---------- DATASET
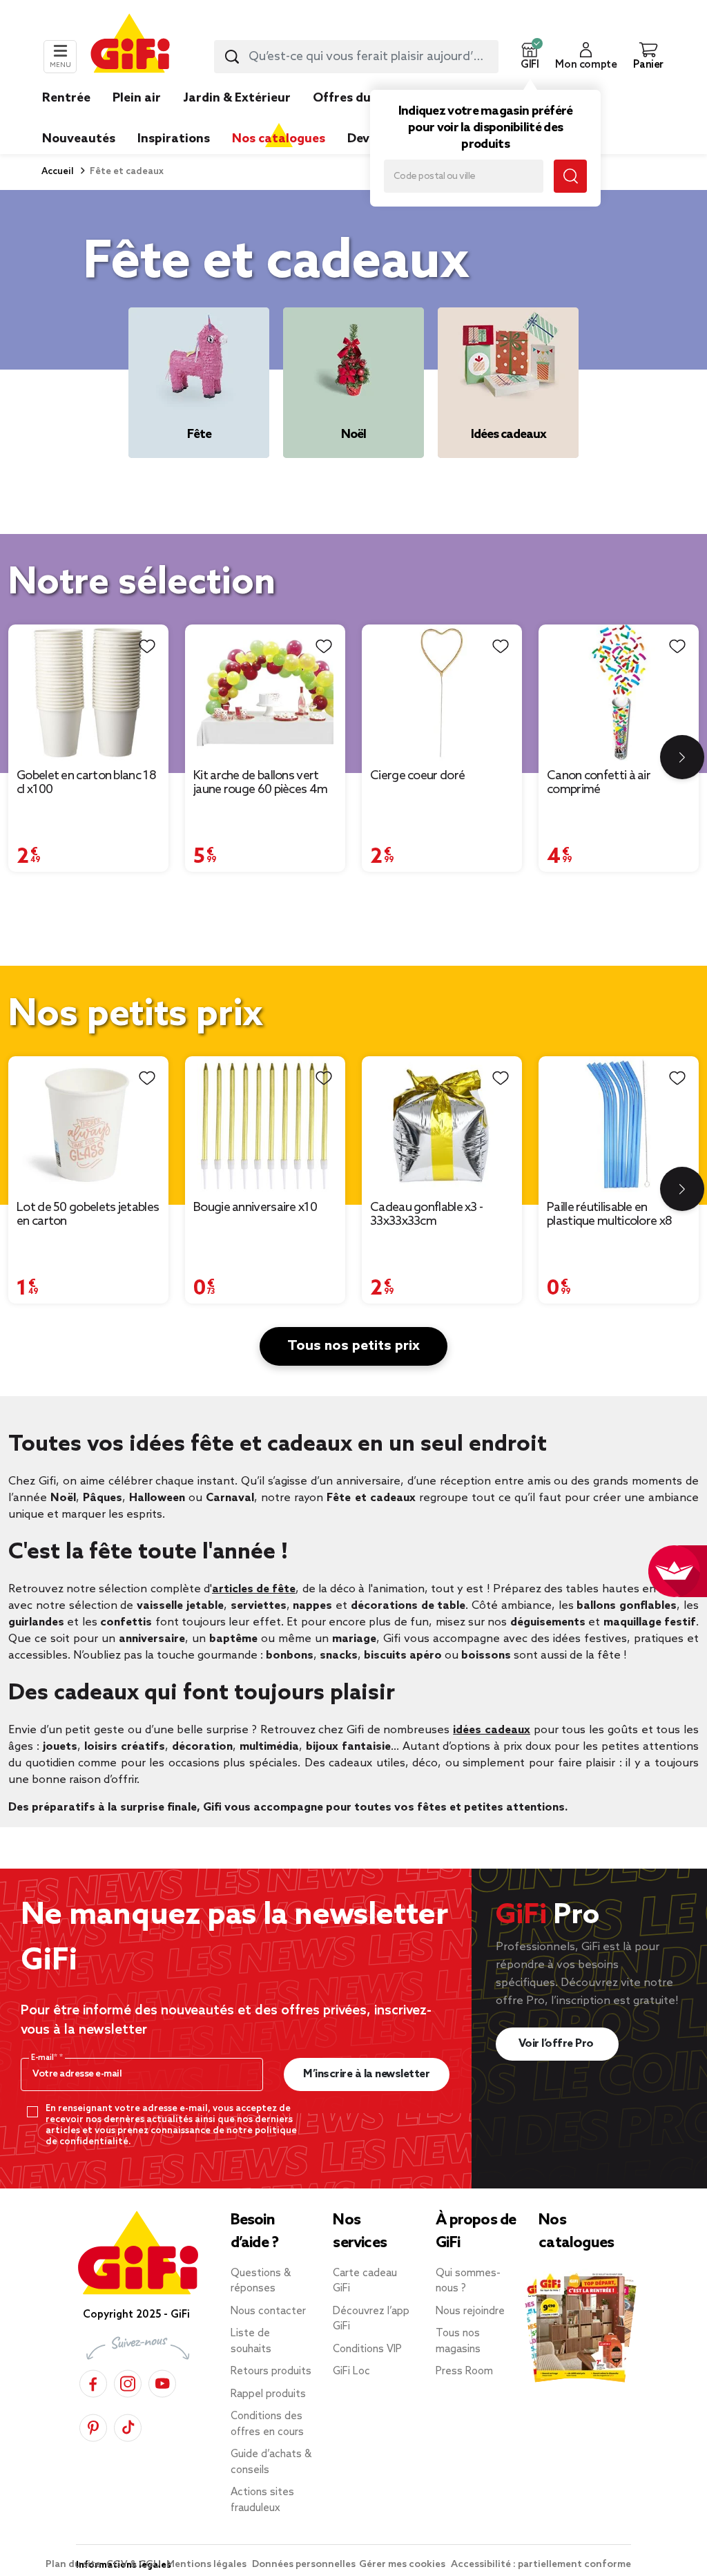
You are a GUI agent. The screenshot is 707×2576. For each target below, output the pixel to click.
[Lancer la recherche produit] (232, 57)
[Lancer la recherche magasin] (570, 176)
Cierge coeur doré (417, 776)
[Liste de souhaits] (147, 646)
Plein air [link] (137, 98)
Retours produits (271, 2371)
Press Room (464, 2371)
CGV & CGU (134, 2564)
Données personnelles (304, 2564)
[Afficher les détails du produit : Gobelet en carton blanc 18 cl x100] (88, 692)
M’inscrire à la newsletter (366, 2074)
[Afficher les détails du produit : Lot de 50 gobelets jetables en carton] (88, 1124)
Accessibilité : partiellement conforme (541, 2564)
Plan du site (74, 2564)
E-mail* (45, 2058)
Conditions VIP (367, 2349)
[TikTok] (128, 2426)
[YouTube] (162, 2381)
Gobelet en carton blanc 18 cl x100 (86, 782)
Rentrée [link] (66, 98)
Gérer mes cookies (403, 2564)
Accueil (57, 171)
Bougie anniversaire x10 (255, 1207)
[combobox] (356, 56)
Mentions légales (207, 2564)
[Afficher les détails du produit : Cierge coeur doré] (442, 692)
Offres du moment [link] (369, 98)
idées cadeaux (491, 1730)
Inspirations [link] (173, 138)
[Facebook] (93, 2381)
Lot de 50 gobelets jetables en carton (88, 1214)
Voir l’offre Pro (558, 2043)
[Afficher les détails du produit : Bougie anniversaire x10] (265, 1124)
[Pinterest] (93, 2426)
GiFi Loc (351, 2371)
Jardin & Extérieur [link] (237, 98)
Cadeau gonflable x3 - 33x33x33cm (426, 1214)
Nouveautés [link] (78, 138)
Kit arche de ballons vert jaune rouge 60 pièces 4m (260, 782)
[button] (530, 56)
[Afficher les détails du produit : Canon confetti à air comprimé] (619, 692)
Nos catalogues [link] (278, 138)
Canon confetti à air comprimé (598, 782)
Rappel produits (268, 2394)
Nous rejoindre (470, 2311)
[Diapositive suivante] (682, 757)
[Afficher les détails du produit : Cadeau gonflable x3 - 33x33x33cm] (442, 1124)
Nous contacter (268, 2311)
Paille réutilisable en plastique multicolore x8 (609, 1214)
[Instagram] (128, 2381)
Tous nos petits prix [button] (353, 1346)
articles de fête (254, 1589)
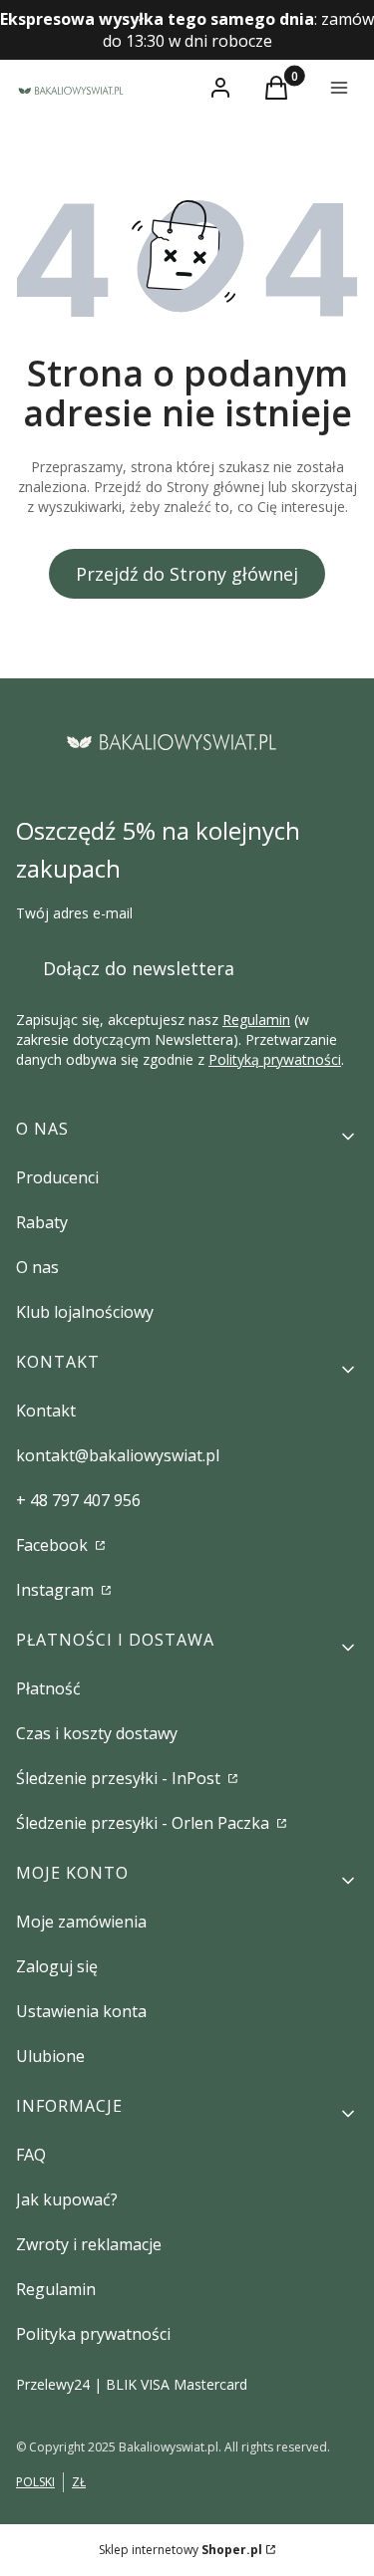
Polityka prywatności (93, 2334)
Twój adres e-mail (74, 912)
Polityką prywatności (274, 1059)
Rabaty (42, 1222)
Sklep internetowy (180, 2549)
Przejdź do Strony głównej (187, 574)
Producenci (57, 1177)
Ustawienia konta (81, 2011)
--------------------
• YOUR INSTRUCTIONS:
Check each line of the records for the word "prywatności" and extract those that contain it.

• ANSWER BOX:
Polityka prywatności (93, 2334)
Polityką prywatności (274, 1059)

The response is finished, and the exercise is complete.